July 20, 2011 / 6:45 PM / 7 years ago

Medigap limits could save Medicare money

WASHINGTON (Reuters) - Federal deficit-reduction proposals that would limit Medicare supplemental insurance plans could save money but raise costs for some elderly beneficiaries, a study said on Wednesday.

An elderly woman is carried up an ambulance after leaving a triage center in Joplin, Missouri May 22, 2011. REUTERS/Ed Zurga

Requiring higher out-of-pocket costs and deductibles for private “Medigap” plans is contained in most deficit reduction proposals being weighed by Congress.
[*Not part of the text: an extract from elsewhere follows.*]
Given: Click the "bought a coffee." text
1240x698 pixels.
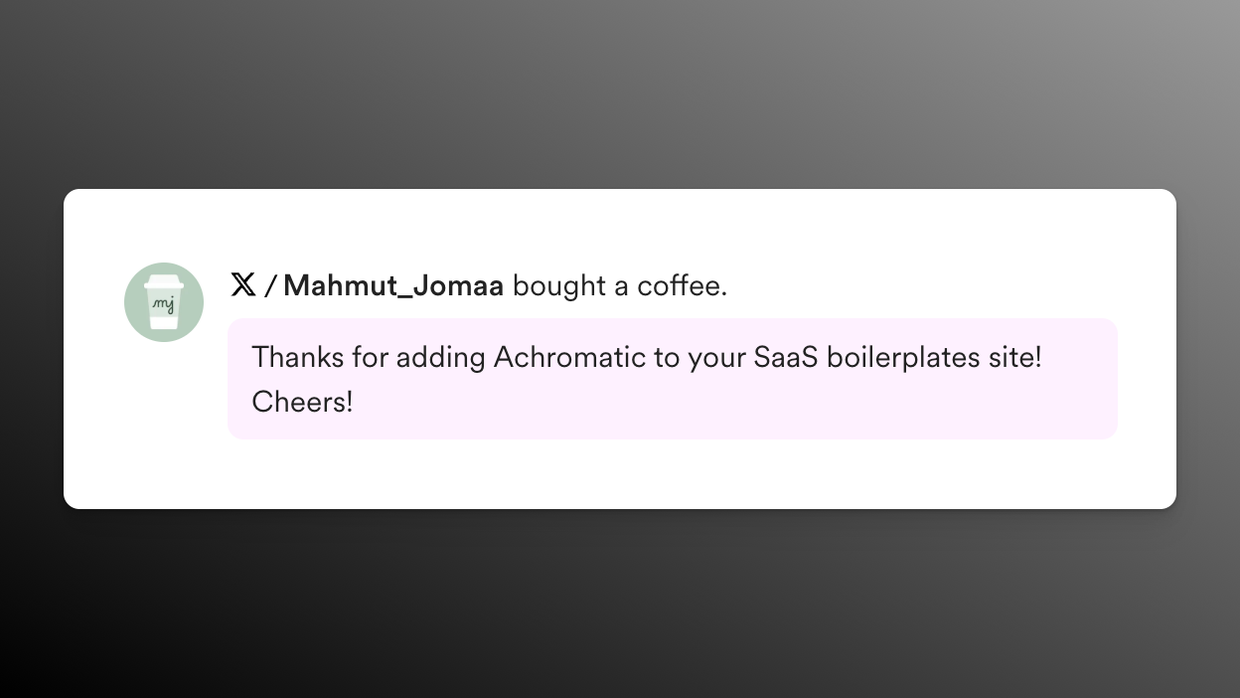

Medicare is a big-ticket item in the federal budget because its costs will balloon as baby boomers, those born between 1946 and 1964, hit retirement age and begin drawing on health benefits.

A study sponsored by the Kaiser Family Foundation said restricting coverage of deductibles by Medigap plans could save anywhere from $1.5 billion to $4.6 billion a year, depending on how much out-of-pocket expenses elderly beneficiaries would be required to pay.

Higher deductibles and co-payments would reduce the demand for care and most likely lower supplemental insurance premiums because of reduced expenses for insurers, the study said.

“If premium reductions were fully proportionate to the drop in (insurer) expenses, the savings for the average beneficiary would be sufficient to more than offset his or her new direct outlays for Medicare cost sharing,” the study said.

But it also warned that the proposal could discourage people from seeking necessary care that can prevent more costly treatments.

Medigap plans are popular because they pay most or all expenses not covered by Medicare, which has high deductibles and no cap on out-of-pocket expenses. Budget hawks argue that limiting the amount of coverage by these supplemental insurance plans will discourage unnecessary trips to the doctor as well as elective care and some types of tests.

But about one in five Medigap enrollees would pay more, the study said.

“Medigap reforms would have a disproportionately negative impact on enrollees with modest incomes, in relatively poor health and those with any inpatient hospital utilization,” the study said.